When some desire comes, consider it. Then, suddenly, quit it.
- Hinge: two phases of one act, but the FIRST (genuine consideration) is the entire work; the second (quitting) is its consequence, not a separate forced act. They fail or succeed together — if you cannot quit, you have not truly considered.
- Consider it — look at the raw fact of the desire without any borrowed interpretation: no ‘this is sin,’ no ‘this is healthy,’ no scripture, no tradition, no parental conditioning. Those are social overlays. The desire itself (e.g., sex) is biologically built in, deeper than any ideology. True consideration means encountering the bare fact from inside, as if for the first time: what is actually happening in my body, my energy, my being, right now?
- The 7-day smoking example illustrates the method: the man was told not to be against smoking — to smoke deeply and lovingly for a week. Only when he stopped fighting it could he actually see it. Enmity prevents encounter — you can look deeply only into the eyes of one you love; with an enemy your face turns away.
- Then, suddenly, quit it — this is not suppression. Suppression means fighting: the energy goes sideways, perverts, waits, and returns distorted. Quitting is a clean separation, like dropping paper from a hand. After genuine consideration, the entire being has become the desire — a flame, not a flicker. Quitting at that charged moment creates a sudden split: the body still trembles with passion, the center is abruptly silent and observing. In fighting you are one with the object; in quitting you stand separate from it.

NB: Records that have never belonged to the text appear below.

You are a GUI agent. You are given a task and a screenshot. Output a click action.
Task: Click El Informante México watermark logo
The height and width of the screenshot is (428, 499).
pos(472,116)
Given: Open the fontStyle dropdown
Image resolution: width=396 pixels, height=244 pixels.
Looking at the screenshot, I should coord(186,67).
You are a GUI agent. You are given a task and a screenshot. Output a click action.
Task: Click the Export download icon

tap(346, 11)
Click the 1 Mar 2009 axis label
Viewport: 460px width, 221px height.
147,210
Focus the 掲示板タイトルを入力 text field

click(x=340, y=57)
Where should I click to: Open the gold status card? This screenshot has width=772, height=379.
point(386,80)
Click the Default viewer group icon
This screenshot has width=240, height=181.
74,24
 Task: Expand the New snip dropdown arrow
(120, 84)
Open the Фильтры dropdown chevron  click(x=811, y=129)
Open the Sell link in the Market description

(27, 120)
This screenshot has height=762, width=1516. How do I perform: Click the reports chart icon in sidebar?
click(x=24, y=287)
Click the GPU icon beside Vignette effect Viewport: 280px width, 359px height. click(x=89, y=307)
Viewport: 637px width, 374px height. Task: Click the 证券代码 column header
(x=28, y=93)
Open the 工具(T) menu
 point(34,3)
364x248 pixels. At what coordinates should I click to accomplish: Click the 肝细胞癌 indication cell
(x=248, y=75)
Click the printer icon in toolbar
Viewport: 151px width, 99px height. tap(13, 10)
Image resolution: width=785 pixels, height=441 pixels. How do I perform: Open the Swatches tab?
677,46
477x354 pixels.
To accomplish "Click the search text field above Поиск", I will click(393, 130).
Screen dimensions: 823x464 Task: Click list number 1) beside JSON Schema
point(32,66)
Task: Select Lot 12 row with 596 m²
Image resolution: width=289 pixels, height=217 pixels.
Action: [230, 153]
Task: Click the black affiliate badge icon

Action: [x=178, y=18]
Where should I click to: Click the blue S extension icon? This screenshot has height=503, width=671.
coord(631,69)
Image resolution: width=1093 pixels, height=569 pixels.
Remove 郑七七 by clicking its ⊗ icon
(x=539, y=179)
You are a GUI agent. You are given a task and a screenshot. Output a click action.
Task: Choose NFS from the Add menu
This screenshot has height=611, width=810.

- From Q&A (Q2): If quitting leaves you sick or uneasy, the consideration was incomplete — you were using ‘consideration’ as a tool toward renunciation, not as genuine seeing. The real instruction: do not aim to quit; aim only to understand fully. Quitting (or not quitting) is a consequence of total understanding, never a goal. When understanding is total, the transformation happens on its own and leaves no residue and no guilt.
- From Q&A (Q2): There is no prescribed outcome — you may not reach the same conclusion as another awakened person. Full awareness can lead you to accept the desire OR to renounce it (D.H. Lawrence’s aware acceptance of sex and Mahavir’s aware renunciation are both beautiful), because the beauty belongs to the awareness, not to the choice made. Whatever flows from full awareness is transformation; whatever flows from social pressure is suppression.
- From Q&A (Q1): The practice of consideration extends to self-knowledge broadly. Notice how your eyes look at your servant versus your boss — any difference reveals violence. Notice whether anger at your child is genuinely for his good or because your ego was wounded by disobedience. ‘Consider’ means: always sort the raw fact from your interpretation of it. Only facts can be changed; fictions cannot.